To counter the very real crisis of the police requires ever more ludicrous theories of armed groups and hysterical invocations of real and present danger. But the record speaks for itself: in five years only two killings can be imputed to groups of any 'leftist' character - D'Antona in 1998 and Biagi in 2002, both claimed by the Red Brigades and bearing claims of responsibility that make it obvious that if indeed these people do not represent an element of the state involved in old tricks, then they are fossils from the 1970s caught in a time-warp. Alas in Italy the exitence of such useful idiots is also a credible proposition, such is the high level of social inertia.
Paralysis The particular characteristics of the tendencies targeted make them susceptible to these transparent state manipulations. Whilst the Disobeddienti weigh every incident in terms of hegemony and public opinion, often in a detestably opportunistic manner, the anarchists and autonomi seem locked in a tryst with their own marginalisation. The anarchists, under the banner of a total refusal of politics and and identification only with social subversion, have effectively abandoned the field of the mass communication of ideas and everyday social struggles altogether, leaving themselves prey to the most caricatured and falsified of depictions at the ends of a state and media machine bottomless in its cynicism. The autonomi respond reactively to what they perceive as the spineless institutionalisation of the former Tute Bianche and nurture the aesthetics of the traditional confrontationalism synched to a ritual chant of no compromise. In a context of a mass movement against the Berlusconi government, and a center left in an advanced state of disintegration, this posture leads them to abandon the terrain of social revolt which is then harvested up by their arch-enemies, Casarini and his henchmen, and fed into the usual processing machinery of boring leftist representational politics, thank you very much......
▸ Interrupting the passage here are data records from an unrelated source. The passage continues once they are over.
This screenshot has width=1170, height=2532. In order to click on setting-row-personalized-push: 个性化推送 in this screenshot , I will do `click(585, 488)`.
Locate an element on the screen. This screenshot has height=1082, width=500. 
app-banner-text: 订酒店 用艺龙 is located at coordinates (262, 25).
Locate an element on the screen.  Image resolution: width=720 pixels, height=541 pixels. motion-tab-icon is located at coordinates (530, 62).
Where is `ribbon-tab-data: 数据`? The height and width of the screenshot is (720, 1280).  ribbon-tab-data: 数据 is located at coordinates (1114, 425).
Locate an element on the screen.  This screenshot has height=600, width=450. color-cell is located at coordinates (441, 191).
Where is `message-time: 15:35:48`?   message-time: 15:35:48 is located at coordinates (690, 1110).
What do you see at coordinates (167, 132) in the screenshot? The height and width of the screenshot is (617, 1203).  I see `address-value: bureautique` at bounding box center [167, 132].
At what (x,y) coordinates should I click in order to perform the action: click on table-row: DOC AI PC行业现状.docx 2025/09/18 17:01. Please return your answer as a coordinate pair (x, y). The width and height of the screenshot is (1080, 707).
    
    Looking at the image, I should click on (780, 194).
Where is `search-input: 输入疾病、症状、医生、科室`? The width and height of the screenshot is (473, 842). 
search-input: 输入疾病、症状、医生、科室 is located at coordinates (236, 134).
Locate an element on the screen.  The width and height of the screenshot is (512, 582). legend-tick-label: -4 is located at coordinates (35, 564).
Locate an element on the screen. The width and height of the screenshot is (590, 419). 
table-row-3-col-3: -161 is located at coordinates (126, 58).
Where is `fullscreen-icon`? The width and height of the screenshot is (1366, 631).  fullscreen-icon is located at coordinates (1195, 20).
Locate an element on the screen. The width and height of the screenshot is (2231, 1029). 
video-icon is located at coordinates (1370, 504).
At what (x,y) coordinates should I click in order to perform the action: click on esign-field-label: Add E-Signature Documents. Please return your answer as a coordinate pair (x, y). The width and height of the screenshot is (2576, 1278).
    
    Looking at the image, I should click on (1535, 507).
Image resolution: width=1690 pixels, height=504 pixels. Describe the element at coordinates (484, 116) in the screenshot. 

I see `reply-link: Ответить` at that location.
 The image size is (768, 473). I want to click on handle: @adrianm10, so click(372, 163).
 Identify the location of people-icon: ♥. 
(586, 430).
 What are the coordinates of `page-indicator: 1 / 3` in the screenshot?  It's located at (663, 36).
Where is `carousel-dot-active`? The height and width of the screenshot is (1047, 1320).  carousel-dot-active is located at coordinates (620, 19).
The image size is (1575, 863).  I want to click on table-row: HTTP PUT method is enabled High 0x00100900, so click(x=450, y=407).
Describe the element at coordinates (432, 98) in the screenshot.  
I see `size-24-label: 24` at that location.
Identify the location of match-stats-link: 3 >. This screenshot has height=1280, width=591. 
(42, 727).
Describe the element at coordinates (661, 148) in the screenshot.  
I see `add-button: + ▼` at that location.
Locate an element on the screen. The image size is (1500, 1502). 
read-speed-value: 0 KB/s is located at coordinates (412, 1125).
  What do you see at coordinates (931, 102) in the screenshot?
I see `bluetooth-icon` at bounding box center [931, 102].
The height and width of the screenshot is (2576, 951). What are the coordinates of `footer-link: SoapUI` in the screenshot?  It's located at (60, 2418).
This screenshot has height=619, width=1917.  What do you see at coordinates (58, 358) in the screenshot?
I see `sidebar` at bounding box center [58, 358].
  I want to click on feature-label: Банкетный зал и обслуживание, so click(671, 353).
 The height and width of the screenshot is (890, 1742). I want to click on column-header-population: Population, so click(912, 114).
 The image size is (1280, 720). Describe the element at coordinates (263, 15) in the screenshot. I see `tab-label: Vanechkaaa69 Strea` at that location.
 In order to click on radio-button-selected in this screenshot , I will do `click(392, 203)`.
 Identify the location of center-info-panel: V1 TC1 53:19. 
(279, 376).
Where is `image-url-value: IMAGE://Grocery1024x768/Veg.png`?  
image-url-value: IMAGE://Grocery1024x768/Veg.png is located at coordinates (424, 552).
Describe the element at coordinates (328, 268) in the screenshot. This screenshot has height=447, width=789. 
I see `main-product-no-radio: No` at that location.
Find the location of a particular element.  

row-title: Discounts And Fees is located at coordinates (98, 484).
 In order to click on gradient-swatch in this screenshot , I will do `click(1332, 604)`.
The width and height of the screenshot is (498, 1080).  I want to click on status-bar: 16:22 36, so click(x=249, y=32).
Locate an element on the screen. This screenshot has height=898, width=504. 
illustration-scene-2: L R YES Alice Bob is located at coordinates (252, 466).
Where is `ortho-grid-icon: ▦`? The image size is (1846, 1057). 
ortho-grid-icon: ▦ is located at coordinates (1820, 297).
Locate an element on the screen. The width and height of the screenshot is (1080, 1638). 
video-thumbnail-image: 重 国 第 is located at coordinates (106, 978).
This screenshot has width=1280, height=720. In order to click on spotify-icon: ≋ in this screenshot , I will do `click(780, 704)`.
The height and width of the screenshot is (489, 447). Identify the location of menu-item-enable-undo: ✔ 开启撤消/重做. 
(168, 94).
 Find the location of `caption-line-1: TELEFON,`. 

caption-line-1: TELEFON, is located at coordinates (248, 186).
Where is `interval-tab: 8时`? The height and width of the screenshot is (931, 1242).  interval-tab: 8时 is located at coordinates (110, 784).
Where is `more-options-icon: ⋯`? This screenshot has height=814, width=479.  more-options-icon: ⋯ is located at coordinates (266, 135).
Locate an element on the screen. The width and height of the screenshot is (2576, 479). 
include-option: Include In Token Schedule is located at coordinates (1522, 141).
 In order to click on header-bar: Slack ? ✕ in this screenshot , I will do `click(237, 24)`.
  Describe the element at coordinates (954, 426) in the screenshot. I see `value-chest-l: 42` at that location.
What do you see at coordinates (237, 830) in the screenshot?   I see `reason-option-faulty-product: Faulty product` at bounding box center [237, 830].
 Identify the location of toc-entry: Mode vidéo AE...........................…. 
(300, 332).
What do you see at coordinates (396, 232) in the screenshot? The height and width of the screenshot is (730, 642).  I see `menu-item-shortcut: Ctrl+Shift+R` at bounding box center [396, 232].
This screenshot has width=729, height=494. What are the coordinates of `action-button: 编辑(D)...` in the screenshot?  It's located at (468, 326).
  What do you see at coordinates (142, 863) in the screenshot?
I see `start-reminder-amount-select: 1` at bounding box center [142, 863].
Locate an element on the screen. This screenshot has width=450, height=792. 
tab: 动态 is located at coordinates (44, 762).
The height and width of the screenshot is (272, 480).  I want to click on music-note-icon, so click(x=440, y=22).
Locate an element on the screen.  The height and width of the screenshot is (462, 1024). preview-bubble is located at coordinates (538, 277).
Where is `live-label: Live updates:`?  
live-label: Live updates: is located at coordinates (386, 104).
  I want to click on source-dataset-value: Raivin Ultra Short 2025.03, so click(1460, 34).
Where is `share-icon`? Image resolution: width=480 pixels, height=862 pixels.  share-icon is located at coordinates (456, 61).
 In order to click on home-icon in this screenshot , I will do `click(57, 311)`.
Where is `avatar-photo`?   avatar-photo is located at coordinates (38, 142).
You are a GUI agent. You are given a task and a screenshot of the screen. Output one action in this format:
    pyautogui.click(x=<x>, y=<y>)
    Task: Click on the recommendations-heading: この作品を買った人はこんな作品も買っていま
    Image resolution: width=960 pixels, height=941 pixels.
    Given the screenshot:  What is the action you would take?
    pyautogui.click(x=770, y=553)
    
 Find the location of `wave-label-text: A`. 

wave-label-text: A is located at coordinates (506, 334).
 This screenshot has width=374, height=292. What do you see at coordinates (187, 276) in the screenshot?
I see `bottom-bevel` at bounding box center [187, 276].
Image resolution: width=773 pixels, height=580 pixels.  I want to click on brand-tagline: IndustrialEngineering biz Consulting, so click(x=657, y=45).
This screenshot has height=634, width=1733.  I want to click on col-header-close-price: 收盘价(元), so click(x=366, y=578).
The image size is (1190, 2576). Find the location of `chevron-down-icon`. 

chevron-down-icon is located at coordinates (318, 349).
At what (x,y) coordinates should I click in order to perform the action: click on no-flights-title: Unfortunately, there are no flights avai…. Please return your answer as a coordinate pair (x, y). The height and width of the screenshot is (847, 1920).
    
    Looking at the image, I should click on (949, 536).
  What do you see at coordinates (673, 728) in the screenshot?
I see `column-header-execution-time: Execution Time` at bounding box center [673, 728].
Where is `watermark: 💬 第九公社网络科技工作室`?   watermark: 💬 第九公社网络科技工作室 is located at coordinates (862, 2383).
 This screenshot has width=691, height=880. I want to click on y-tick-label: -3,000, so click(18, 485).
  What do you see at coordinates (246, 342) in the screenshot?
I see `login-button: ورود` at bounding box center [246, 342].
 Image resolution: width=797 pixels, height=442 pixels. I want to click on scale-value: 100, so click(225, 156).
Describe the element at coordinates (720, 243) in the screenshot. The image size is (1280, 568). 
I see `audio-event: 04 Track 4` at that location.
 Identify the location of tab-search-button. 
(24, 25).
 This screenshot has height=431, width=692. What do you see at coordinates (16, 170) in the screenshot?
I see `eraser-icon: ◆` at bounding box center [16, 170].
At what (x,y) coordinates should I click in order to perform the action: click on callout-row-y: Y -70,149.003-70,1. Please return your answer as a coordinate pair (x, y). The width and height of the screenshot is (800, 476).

You've Got Form The difficulties anarchists find themselves in when the political system comes looking for them were reflected in the inability to respond effectively the raids of September 2001 (where over a hundred houses were raided in a supposed investigation of a group called FIES, fighting against special detention units in Spanish jails) and the previous framing of Silvano Pelissero, Maria Soledad Rosa and Eduardo Massari, and the state produced suicide of the last two named, in 1998. The three had been arrested in Turin accused of being part of a terrorist group staging attacks against the construction of a new high speed train system. Maria Soledad Rosa was not even in the country at the time of the alleged acts, but at home in Argentina. Notes 1. Raids against 60 anarchists had previously occurred in November 1995 2, The Marini prosecution had no interest in the historical organ of mainstream (!) Italian Anarchism, the FAI, or their sibling the FdCA, limiting itself to the persecution of bad anarchists mostly referring to those who advocate social subversion and have been linked to journals such as Anarchismo and Cane Nero. These journals no longer exist [little surprise seeing as so many of their adherents are in the clink] and as a social milieu it has little visibility.